The aforementioned global macroeconomic and geopolitical uncertainties are likely to continue weighing on investor sentiments, which could result in more volatility in the U.S. equity market.

Nonetheless, this volatility has also created buying opportunities for investors. In the current scenario, investors can look for stocks with strong fundamentals that can stay afloat and grow once the impact of the aforementioned global macroeconomic and geopolitical uncertainties cools off.

NVIDIA is one such stock in our opinion.

Why an Attractive Pick?

Share Price Decline & Reduced Valuation Multiple: Shares of NVIDIA have plunged 21.7% in the year-to-date (YTD) period, while the stock is down 33.6% from its 52-week high level of $346.47 attained on Nov 22, 2021, making the stock more affordable for investors.
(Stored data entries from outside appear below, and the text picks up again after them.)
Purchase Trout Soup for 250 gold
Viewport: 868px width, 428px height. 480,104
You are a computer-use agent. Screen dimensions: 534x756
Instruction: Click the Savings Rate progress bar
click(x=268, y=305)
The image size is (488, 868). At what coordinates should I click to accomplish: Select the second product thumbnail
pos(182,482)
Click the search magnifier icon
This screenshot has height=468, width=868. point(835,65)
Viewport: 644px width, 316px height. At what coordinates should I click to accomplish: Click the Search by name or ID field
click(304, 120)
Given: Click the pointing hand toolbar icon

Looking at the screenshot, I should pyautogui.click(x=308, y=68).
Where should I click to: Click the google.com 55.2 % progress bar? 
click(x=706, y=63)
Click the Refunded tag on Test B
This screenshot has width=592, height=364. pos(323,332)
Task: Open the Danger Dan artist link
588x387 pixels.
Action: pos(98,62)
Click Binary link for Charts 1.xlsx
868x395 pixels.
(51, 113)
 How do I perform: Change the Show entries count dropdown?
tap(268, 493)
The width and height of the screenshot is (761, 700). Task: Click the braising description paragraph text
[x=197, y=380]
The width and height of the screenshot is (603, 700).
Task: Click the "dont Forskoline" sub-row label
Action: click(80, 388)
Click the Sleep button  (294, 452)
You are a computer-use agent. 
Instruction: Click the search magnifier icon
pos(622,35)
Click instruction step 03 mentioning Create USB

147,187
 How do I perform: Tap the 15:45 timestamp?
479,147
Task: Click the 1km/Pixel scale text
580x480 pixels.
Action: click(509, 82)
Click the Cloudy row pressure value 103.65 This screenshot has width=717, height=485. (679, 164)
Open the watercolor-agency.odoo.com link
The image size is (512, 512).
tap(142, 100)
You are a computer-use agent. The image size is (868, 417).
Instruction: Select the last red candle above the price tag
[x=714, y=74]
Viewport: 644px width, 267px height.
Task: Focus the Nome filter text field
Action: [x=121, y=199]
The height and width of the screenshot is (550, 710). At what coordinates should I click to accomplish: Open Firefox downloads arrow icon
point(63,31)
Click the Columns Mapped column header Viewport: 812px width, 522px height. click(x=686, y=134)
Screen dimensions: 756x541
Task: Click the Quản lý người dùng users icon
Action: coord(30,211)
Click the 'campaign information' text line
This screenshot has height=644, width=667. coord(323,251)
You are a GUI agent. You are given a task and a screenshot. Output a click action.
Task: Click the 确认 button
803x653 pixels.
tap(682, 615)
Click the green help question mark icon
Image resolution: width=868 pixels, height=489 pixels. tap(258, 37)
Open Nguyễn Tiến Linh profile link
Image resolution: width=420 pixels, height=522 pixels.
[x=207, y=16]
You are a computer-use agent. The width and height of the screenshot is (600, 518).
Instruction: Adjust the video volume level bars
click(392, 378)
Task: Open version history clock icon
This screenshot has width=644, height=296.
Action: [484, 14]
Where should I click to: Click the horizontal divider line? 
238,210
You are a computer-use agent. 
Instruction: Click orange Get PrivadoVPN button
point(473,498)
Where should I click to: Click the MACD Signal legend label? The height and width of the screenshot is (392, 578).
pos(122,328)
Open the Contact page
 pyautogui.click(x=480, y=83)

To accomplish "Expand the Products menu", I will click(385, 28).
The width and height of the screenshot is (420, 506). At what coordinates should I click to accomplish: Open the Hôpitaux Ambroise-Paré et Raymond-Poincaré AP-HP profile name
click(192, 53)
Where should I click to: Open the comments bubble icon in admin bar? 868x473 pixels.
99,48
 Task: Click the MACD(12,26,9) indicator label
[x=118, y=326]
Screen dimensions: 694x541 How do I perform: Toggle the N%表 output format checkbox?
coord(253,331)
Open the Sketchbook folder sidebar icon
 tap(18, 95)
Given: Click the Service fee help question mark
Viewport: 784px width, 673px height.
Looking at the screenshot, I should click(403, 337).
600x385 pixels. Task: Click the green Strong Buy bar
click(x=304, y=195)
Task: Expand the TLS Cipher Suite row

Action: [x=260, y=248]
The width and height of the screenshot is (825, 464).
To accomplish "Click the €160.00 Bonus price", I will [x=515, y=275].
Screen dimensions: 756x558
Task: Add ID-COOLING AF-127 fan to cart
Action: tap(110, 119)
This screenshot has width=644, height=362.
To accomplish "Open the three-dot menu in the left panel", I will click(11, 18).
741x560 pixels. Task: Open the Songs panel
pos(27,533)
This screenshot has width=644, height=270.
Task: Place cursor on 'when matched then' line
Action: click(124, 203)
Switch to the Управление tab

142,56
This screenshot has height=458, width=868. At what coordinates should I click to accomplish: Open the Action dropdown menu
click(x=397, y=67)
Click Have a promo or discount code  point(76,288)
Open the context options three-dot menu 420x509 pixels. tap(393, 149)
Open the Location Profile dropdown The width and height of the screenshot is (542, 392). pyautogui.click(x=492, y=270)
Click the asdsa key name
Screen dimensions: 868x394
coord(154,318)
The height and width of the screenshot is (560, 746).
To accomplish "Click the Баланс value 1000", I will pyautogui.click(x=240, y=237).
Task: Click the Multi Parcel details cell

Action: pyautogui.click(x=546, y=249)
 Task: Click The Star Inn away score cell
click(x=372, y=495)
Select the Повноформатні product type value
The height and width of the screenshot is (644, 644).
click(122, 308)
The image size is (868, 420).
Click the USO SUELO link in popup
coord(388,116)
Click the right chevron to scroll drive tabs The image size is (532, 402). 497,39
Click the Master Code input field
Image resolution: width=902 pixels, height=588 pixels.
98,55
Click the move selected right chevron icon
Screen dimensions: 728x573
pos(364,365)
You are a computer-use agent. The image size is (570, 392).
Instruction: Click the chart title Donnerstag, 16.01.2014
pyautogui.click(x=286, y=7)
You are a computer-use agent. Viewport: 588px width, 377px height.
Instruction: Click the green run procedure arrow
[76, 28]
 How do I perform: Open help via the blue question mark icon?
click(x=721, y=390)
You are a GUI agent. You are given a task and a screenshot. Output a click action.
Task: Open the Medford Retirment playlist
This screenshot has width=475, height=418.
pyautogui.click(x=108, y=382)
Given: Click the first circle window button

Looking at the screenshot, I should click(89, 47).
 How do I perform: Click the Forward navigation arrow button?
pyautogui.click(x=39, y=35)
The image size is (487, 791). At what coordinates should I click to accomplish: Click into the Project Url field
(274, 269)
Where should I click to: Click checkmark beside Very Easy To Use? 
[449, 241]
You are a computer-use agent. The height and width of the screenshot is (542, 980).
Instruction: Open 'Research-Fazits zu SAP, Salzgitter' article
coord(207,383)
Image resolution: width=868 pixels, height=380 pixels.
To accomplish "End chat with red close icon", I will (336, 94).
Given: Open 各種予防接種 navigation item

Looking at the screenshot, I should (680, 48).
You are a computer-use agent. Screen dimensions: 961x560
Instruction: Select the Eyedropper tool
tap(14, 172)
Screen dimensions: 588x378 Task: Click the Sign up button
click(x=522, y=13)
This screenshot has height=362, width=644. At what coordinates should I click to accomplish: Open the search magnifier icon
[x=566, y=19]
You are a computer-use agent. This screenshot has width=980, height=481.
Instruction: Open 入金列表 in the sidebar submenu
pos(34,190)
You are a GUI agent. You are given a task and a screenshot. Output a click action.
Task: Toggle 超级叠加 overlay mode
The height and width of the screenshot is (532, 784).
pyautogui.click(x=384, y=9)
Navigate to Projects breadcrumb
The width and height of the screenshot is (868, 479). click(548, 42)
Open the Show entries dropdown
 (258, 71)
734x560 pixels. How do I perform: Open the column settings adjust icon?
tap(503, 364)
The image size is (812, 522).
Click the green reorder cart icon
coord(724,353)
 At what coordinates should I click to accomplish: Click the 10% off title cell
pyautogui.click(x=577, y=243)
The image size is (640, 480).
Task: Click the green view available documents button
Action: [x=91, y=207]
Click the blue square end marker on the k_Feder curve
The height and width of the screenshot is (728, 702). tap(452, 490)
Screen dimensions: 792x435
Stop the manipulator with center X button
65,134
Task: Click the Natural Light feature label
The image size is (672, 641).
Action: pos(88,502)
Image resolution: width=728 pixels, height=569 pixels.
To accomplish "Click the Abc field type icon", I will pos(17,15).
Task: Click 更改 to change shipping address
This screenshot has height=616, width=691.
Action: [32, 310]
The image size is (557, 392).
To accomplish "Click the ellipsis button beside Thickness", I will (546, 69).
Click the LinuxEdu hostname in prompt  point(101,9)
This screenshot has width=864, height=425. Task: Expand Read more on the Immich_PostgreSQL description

The stock trades at a one-year forward P/E of 45.1X compared with its five-year average of 82.02X.

Solid Rank & Growth Score: NVIDIA currently carries a Zacks Rank #1 (Strong Buy) and has a Growth Score of B. Our research shows that stocks with a Growth Score of A or B, when combined with a Zacks Rank #1 or #2 (Buy), offer the best investment opportunities for investors. Thus, the company appears to be a compelling investment proposition at the moment. You can see the complete list of today’s Zacks #1 Rank stocks here.

Northward Estimate Revisions: Of the 13 analysts covering the stock, 12 have raised their earnings estimates for fiscal 2023 over the past 30 days versus no southward revisions, reflecting analysts’ confidence in the company. Over the same period, the Zacks Consensus Estimate for the current fiscal year has moved 7.8% north.

Positive Earnings Surprise History: NVIDIA has an impressive earnings surprise history. The company outpaced estimates in the trailing four quarters, delivering an average earnings surprise of 7%.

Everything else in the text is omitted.